═════ SOURCE MATERIAL
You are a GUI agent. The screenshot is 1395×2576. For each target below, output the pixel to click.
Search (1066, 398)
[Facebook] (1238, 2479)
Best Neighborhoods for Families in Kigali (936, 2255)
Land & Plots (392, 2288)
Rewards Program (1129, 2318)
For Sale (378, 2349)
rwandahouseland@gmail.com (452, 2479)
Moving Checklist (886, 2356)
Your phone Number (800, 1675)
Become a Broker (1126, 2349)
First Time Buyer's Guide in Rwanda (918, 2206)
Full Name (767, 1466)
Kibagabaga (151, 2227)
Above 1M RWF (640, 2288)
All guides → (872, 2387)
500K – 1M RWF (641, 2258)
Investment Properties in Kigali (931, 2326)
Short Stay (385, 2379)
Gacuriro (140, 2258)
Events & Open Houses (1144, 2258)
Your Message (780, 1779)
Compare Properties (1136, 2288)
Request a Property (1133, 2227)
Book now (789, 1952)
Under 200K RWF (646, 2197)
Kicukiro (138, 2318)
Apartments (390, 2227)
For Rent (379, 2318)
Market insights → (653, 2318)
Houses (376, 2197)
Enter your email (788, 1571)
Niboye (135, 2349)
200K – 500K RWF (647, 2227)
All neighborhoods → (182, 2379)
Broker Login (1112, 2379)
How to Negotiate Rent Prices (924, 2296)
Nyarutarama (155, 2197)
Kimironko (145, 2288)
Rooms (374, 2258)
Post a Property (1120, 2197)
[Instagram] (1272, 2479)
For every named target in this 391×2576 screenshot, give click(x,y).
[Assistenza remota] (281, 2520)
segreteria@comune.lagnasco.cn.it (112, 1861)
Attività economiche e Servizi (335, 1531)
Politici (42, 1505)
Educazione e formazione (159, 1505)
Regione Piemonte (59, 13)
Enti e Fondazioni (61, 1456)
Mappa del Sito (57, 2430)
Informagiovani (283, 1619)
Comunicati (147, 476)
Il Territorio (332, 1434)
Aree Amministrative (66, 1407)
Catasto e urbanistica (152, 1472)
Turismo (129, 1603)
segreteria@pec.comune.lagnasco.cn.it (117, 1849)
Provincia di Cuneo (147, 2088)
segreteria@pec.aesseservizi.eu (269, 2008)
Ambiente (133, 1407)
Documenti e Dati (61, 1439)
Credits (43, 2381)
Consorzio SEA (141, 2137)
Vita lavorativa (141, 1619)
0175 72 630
══════════
- THE TASK -
How many lines in the records above contain the word "target"? Give only the number.

- EXERCISE SOLUTION -
2